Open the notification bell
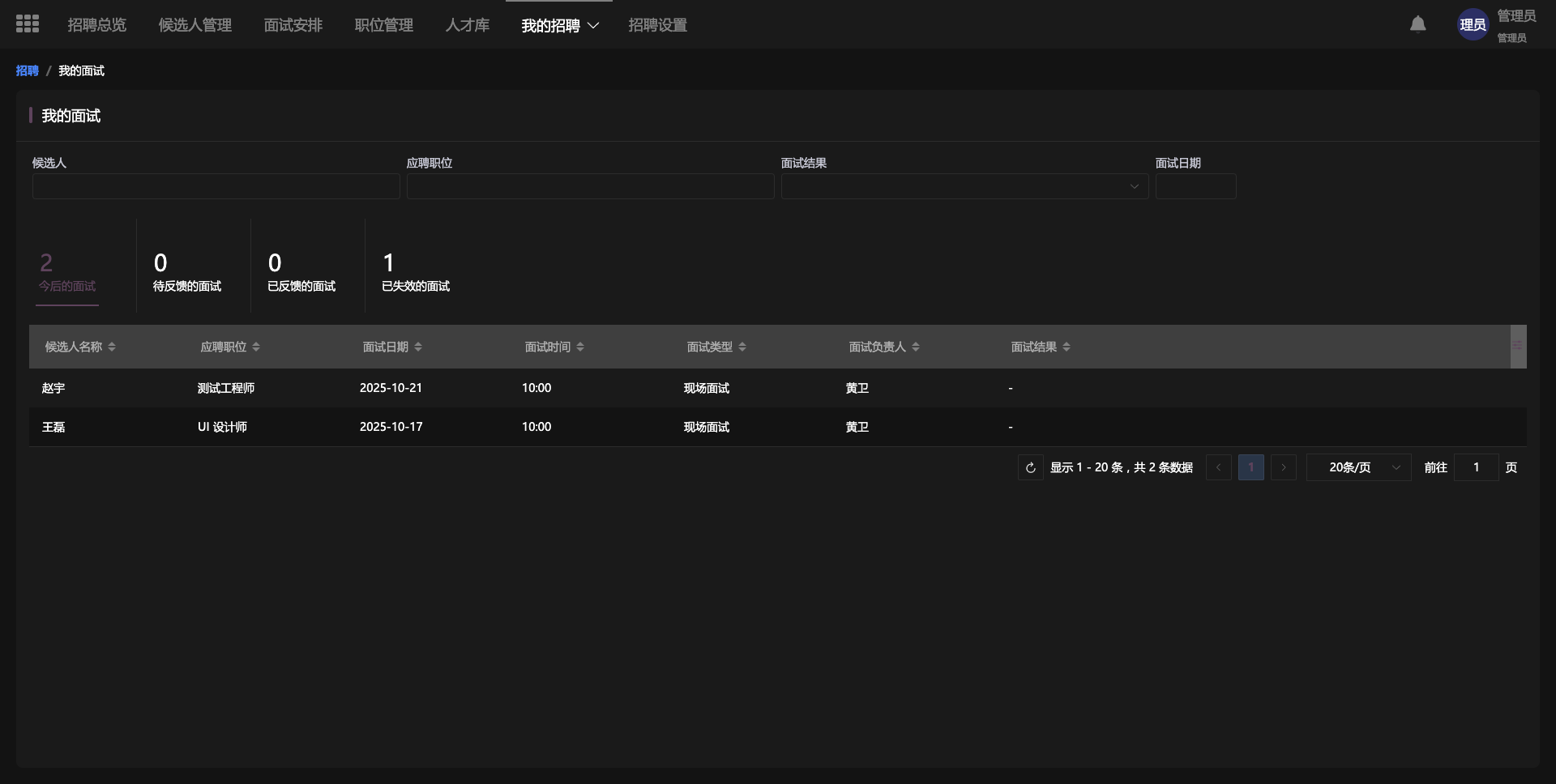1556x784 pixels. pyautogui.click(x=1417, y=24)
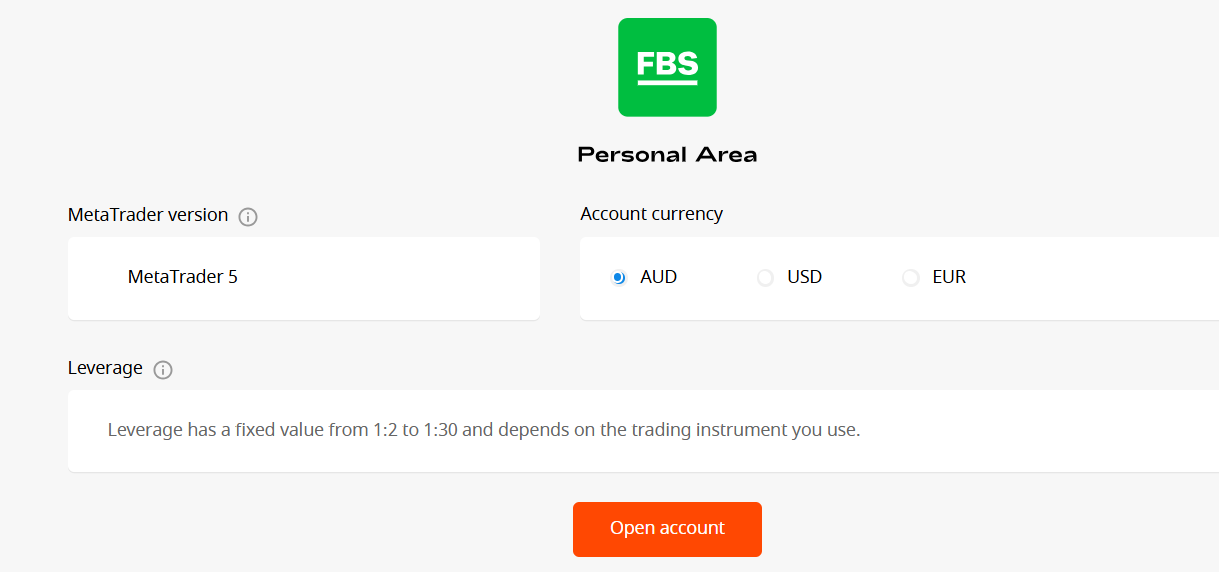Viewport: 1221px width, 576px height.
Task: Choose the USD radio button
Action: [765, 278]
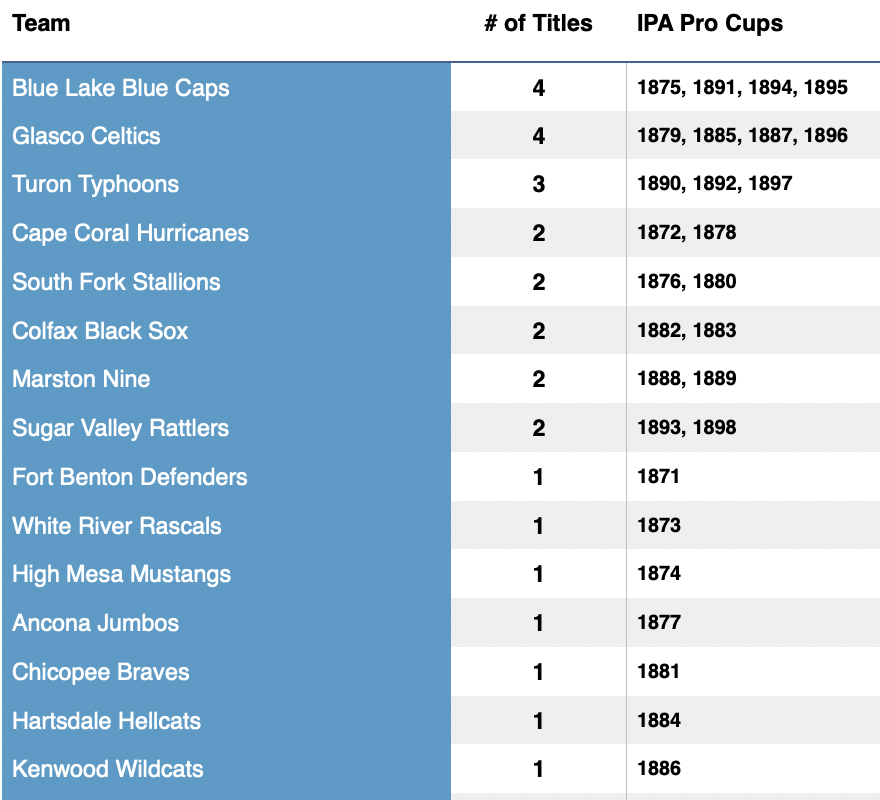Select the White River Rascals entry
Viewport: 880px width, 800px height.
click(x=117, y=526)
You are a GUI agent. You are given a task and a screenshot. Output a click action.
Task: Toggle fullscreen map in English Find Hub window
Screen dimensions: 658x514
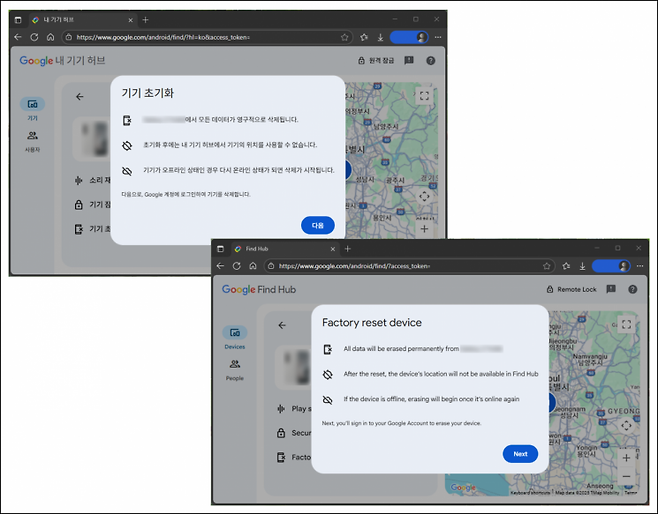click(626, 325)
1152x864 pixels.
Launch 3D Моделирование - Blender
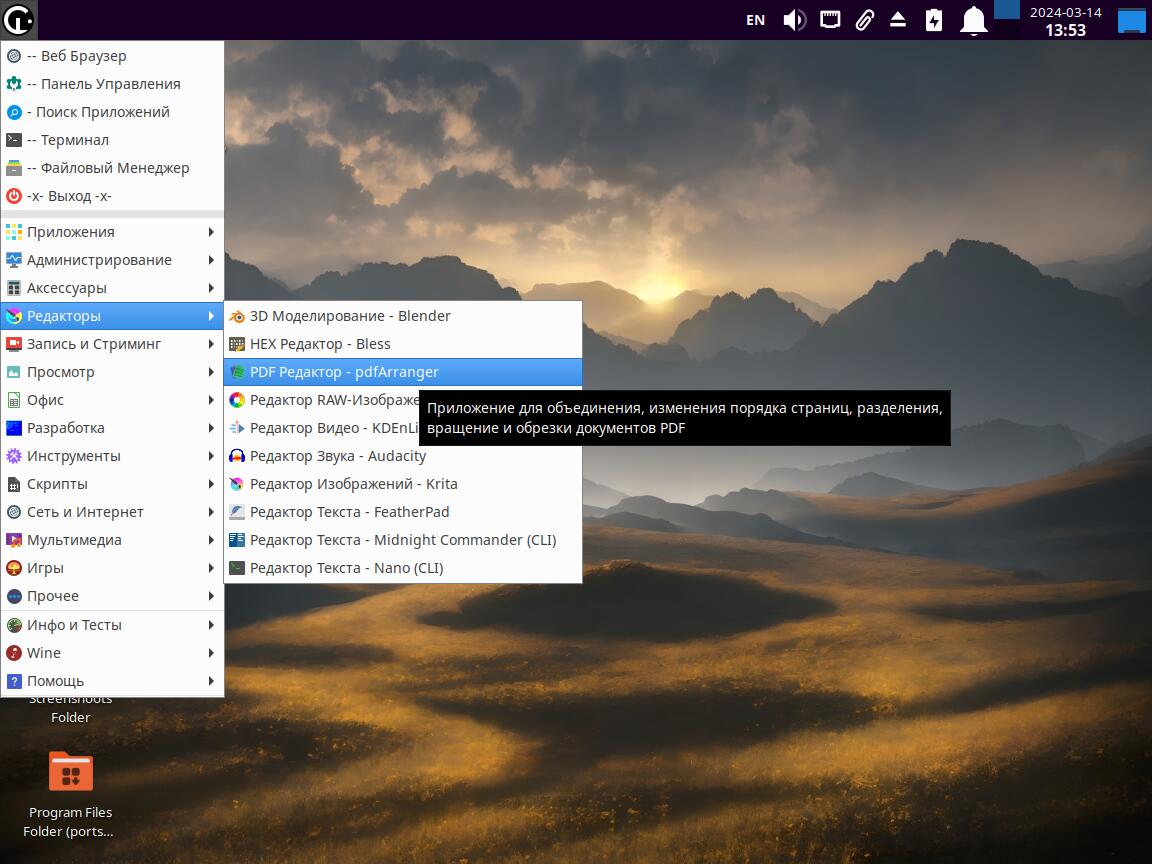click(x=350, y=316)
◇ ◇ ◇ ◇ ◇
• **Task details**: Give again, word for word, the line containing "You are a GUI" and every line after it to the end of the records; leave out the pictures.

• **Task output**:
You are a GUI agent. You are given a task and a screenshot. Output a click action.
Task: Toggle fullscreen map in English Find Hub window
Screen dimensions: 658x514
click(626, 325)
1152x864 pixels.
Launch 3D Моделирование - Blender
click(x=350, y=316)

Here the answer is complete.